CI-AKI is a clinical diagnosis. A clinical diagnosis of CI-AKI is made based upon the following features (see 'Diagnosis' above):

The characteristic rise in serum creatinine concentration beginning within the first 24 to 48 hours after contrast exposure

In the judgment of the clinician, reasonable exclusion of other causes of AKI

A kidney biopsy is generally not helpful for the diagnosis of CI-AKI, since the lesions of ATN are focal and nonspecific and because CI-AKI is generally short lived. However, as with the ultrasound, a biopsy may rarely be required to exclude other causes of AKI among patients who do not follow a classic clinical course or in whom the diagnosis of CI-AKI is uncertain.

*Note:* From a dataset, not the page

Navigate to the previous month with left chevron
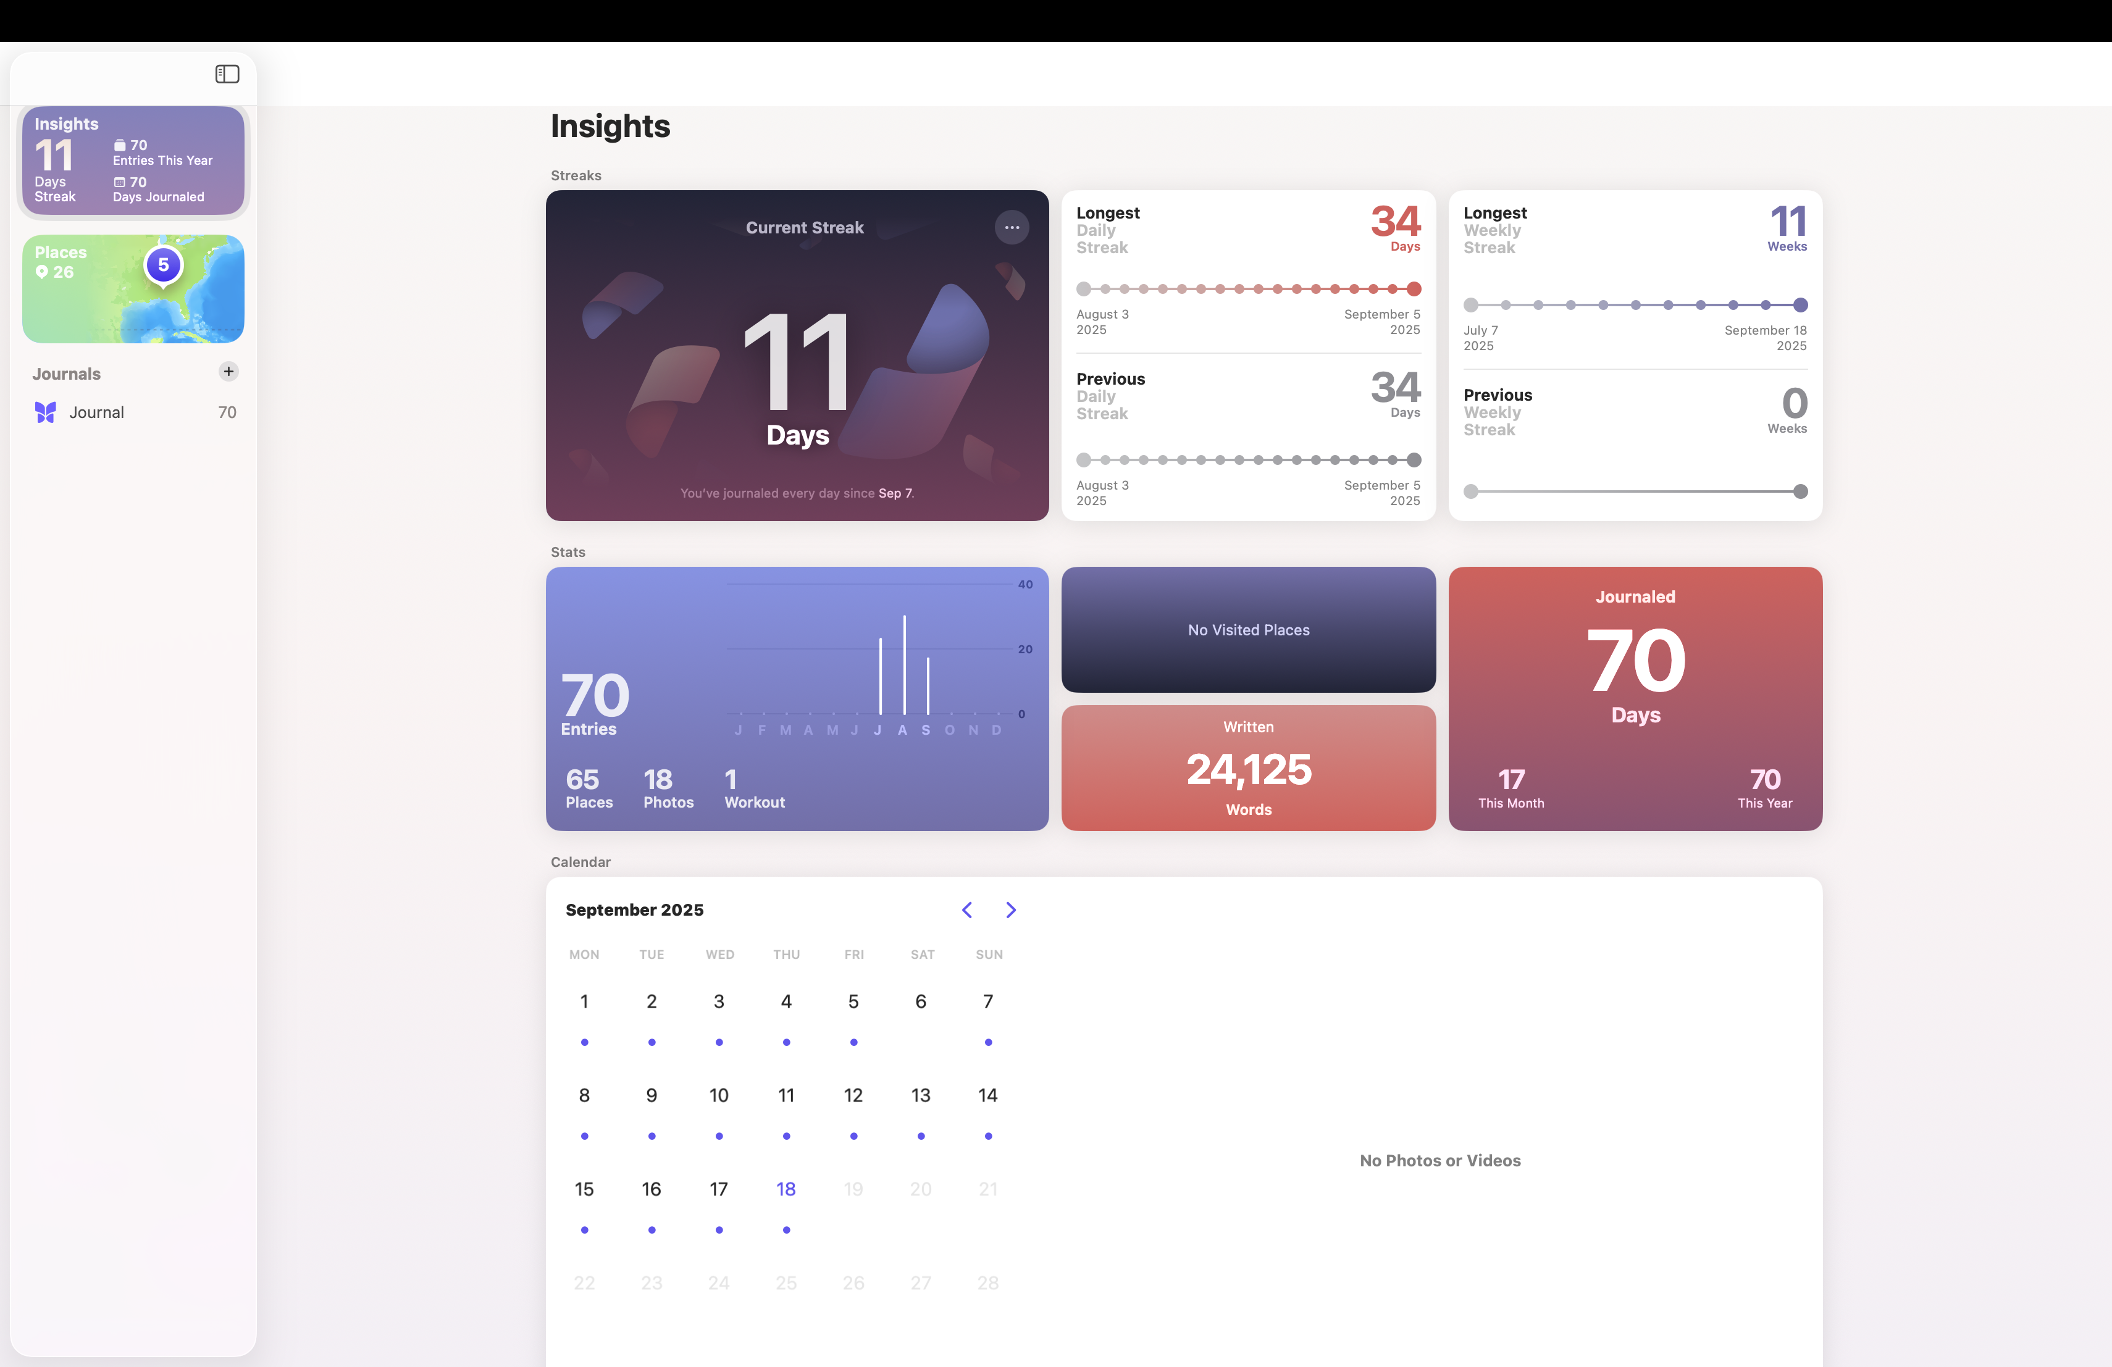Image resolution: width=2112 pixels, height=1367 pixels. click(967, 910)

The differential diagnosis includes, but is not limited to, renal atheroemboli (in setting of intra-arterial contrast administration), ischemic ATN, acute interstitial nephritis, and prerenal changes caused by the addition of or dose adjustments in diuretics and angiotensin-converting enzyme (ACE) inhibitors or angiotensin receptor blockers (ARBs) in the postcontrast period. (See 'Differential diagnosis' above.)

As with most other etiologies of AKI, the management of patients with CI-AKI is supportive and includes elimination and avoidance of other potential kidney insults, hemodynamic and electrolyte assessment and management, appropriate dose adjustment of medications for the reduction in GFR, and, among those with severely decreased kidney function, monitoring for uremic signs and symptoms. An overview of the management of AKI is presented separately. (See 'Management' above and "Overview of the management of acute kidney injury (AKI) in adults".)

Patients with CI-AKI usually have a mild reduction in GFR that, in the majority of cases, starts to improve within three to seven days. Most patients return to, or close to, their baseline estimated GFR. Dialysis is rarely required for CI-AKI. (See 'Natural history and prognosis' above.)